Chinese hackers obtained a consumer signing key that was used to breach U.S. officials’ emails earlier this year through a Microsoft engineer’s account, the company said Wednesday.
An investigation into the breach found that a consumer signing system crash in April 2021 produced a snapshot of the crash process, also known as a crash dump, that incorrectly contained the consumer signing key, Microsoft said.
The crash dump and signing key were then moved from the company’s “isolated” production network into its internet-connected corporate network as part of the standard debugging process
The Chinese hackers tied to the breach, known as Storm-0558, were able to access the debugging environment that contained the signing key through the corporate account of a Microsoft engineer. The key was then used to forge authentication tokens to access the emails.

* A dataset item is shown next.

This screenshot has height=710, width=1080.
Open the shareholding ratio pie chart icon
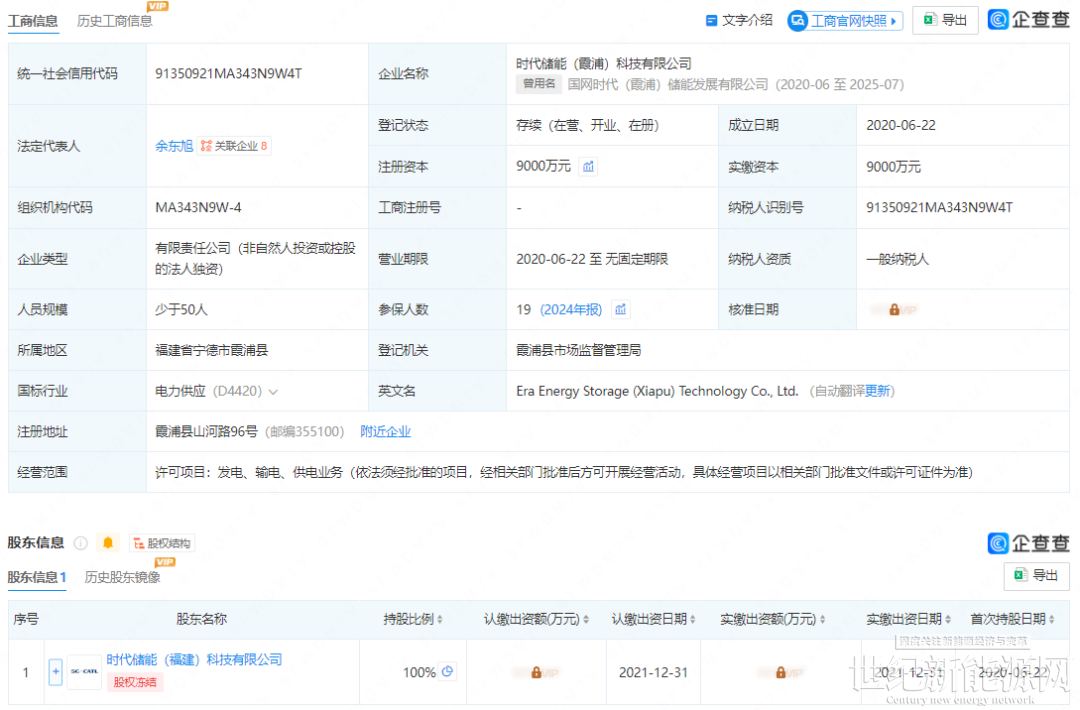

The company first revealed in July that the Chinese-based cyber actor had gained access to email accounts from 25 organizations in the public cloud, including U.S. federal agencies, as part of an intelligence-gathering effort.
Microsoft said it began investigating the breach in mid-June in response to a customer report and found that hackers had gained access to the accounts starting in mid-May. National security advisor Jake Sullivan said the U.S. government was the first to discover the breach.
The breach reportedly impacted the State and Commerce departments, including Commerce Secretary Gina Raimondo, according to The Washington Post. However, the hackers did not gain access to any classified information, as the emails they targeted were unclassified, Sullivan said.
Republican lawmakers on the House Oversight and Accountability Committee announced last month that they were launching an investigation into the data breach and asked Raimondo and Secretary of State Antony Blinken for briefings about the “extent and ramifications” of the breach in their departments.